C. We would not even know about that. In the sixties the anthropologist Renato Rosaldo and his wife Michelle, also an anthropologist, went to live in the Philippines with the Ilongot society recognized above all for cutting heads. While studying the language of the tribe, he found a concept that was totally unknown to him. Liget is such a big sensation and with so many subtleties that the word anger does not quite describe it. A frustration, anger or violence for the death of someone you love. It's a feeling that makes you want to cut heads (laughs). A communal hysteria that is experienced screaming and howling like crazy. It's like that energy that you suddenly have and if you were given an ax, you would slice everyone by the neck or a tree even if you do not have to.

In short, the point is that this feeling is linked to hearing the name of someone who has died. And it happened that a friend of Rosaldo who was part of the tribe wanted to listen to the recordings that the anthropologist recorded as part of his investigation. And as he listened, he recognized the voice of one of his classmates who had already passed away. He shouted like crazy. Liget is what he felt.

Rosaldo was unable to understand what that emotion was, was not able to embody it, to feel it. I thought I knew what it was, but it was above all the suggestion of knowing how it feels and not feeling to know what it is. No, until many years after the death of Michelle - who had a tragic accident in a ravine. They say that Shelley, that's what he called him, had gone on a hike with a friend in the jungle but the friend returned alone to the house, after Shelley fell down the ravine to the river or I do not know where and was not found anymore. Rosaldo and her children -I'm not sure they have had children but this is to add more juice to this sad story- they returned to the United States and resumed their lives, until one day, while driving -seemingly alone- Rosaldo felt a overflowing energy that made him moan and writhe like an uncontrolled beast possessed by the liget. More or less the conclusion is that because he had the information on that concept is that he could locate it when it arrived and address it. It was a very specific cry. It started as a scream and for the knowledge that already had the direction towards a specific therapeutic ritual.

D. I am very surprised that there are no names for smells.

C. Also a very subjective experience.

D. As what we see, colors are very particular words. But for smells there is not so much specificity. Normally we talk about it in base or in comparison with something. It smells like something Or the perfumers who use the name of the chemists to describe the smells. They are the names of the components of the smells, but not the smells themselves.

B. Nobody smells calcium.

A. It is very subjective too.

C. The smell of bitter things for example is very pleasant compared to the taste of the bitter. Although both are bitter.

A. When you smell bitter chocolate, the smell is not bitter. Or like coffee.

C. Or the soap

A. There is a relationship between how many people know a word and its 'possession'. A word then so difficult to say would only be the property of those who can pronounce it.
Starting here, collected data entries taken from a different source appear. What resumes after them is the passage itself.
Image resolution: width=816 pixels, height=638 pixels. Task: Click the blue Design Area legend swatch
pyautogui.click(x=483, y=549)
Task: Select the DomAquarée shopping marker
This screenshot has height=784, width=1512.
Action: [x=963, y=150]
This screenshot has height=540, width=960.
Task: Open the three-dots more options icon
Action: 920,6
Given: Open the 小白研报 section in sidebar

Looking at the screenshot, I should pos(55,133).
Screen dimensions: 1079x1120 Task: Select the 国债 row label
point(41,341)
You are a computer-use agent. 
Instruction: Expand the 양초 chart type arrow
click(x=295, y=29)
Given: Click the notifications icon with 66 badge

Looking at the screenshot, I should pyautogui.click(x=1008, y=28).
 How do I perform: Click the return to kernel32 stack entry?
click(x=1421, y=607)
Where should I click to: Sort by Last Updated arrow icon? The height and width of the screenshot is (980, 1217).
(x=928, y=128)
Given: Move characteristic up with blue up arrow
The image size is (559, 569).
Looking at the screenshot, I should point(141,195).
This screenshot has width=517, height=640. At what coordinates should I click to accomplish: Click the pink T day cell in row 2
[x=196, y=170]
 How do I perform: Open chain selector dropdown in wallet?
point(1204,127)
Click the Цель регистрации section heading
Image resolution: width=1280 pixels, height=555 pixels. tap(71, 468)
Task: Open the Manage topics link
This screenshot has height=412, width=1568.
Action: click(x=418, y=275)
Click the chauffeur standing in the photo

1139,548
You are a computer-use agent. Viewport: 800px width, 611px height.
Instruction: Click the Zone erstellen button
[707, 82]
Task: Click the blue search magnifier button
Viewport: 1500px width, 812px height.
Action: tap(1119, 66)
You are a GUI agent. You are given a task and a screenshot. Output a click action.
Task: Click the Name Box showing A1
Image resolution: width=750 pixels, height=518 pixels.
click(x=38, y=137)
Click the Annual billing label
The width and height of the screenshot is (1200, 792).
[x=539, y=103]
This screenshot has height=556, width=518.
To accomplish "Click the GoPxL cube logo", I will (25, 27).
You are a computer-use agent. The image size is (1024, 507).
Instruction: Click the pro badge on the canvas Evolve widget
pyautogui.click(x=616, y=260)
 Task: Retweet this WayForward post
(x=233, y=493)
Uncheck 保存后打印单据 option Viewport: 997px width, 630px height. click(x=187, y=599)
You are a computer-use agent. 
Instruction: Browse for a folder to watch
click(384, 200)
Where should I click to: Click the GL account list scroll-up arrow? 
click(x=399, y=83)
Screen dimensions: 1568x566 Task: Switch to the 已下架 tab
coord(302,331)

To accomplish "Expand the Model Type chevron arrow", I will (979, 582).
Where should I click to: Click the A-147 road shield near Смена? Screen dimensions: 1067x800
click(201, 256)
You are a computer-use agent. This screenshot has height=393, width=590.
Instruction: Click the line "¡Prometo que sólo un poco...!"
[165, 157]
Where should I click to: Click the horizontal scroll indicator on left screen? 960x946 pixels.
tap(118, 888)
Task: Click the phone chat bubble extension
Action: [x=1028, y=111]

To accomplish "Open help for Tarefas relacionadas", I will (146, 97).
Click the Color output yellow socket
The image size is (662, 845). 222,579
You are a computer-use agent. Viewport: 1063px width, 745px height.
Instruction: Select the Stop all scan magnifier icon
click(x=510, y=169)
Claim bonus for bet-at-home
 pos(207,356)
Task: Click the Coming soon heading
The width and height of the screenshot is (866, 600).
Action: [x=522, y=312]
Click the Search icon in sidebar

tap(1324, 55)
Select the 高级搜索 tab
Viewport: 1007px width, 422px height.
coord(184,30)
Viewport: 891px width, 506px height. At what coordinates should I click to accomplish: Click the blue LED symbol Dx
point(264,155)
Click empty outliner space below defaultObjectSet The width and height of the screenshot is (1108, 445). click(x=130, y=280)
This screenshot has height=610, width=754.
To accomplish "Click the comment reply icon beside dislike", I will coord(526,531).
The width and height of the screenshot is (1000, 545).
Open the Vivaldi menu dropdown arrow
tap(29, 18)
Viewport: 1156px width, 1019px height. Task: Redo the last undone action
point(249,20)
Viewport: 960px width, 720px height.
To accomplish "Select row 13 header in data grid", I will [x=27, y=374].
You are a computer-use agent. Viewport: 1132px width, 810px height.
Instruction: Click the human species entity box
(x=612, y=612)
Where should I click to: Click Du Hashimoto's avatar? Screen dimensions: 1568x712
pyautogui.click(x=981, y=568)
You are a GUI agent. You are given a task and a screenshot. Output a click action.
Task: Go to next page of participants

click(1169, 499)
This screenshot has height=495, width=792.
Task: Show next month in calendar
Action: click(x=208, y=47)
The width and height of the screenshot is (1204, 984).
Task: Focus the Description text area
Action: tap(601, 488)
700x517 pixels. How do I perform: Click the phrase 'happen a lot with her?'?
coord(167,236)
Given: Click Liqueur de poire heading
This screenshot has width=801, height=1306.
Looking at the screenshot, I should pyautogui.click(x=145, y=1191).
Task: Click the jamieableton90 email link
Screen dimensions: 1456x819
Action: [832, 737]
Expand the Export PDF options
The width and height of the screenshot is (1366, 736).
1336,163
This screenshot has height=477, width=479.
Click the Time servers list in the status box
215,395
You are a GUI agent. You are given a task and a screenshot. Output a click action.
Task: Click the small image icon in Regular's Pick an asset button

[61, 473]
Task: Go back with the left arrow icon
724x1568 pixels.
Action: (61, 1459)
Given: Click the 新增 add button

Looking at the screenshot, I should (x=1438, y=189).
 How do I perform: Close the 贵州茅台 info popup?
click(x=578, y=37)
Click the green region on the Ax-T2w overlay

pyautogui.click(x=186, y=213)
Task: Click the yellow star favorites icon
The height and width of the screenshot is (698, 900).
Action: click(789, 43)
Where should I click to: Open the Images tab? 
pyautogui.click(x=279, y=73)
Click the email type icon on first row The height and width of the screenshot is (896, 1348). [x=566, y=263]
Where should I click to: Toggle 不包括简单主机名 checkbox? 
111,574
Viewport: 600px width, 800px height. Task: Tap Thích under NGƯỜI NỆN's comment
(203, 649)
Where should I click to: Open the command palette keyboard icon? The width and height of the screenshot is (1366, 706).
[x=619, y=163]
And in the aroused fact that we wanted to auction a word, the only way to do it would be not to mention it, not to tell anyone what it is they are bidding for. It should be a secret.

D. Exact. Here is a one word that nobody knows and only you will know.

A. Like the coat of the emperor. It would be to sell status, the content is indifferent.

D. Something that nobody else in the world will know, that does not communicate or is transmitted. But if there is a word that only a person knows, does the word exist? Does not it require a consensus to exist?

A. Good question

D. Because I can take any boruca, and name it and not tell anyone, but if only I know it, only I use it, only I do it, is that a word? Languages ​​work by consensus. Something exists as soon as it is understood.

A. And it does not matter anything that is not correct, as long as it is used.

D. Unless it was a secret word that you and I are going to know.

A. A code

D. A code shared by a specific group. Then there was a kind of consensus and a kind of secrecy.

A. The word exists insofar as it is known by more than one.

D. They can not be one but always have to be of many, if not, they have no meaning.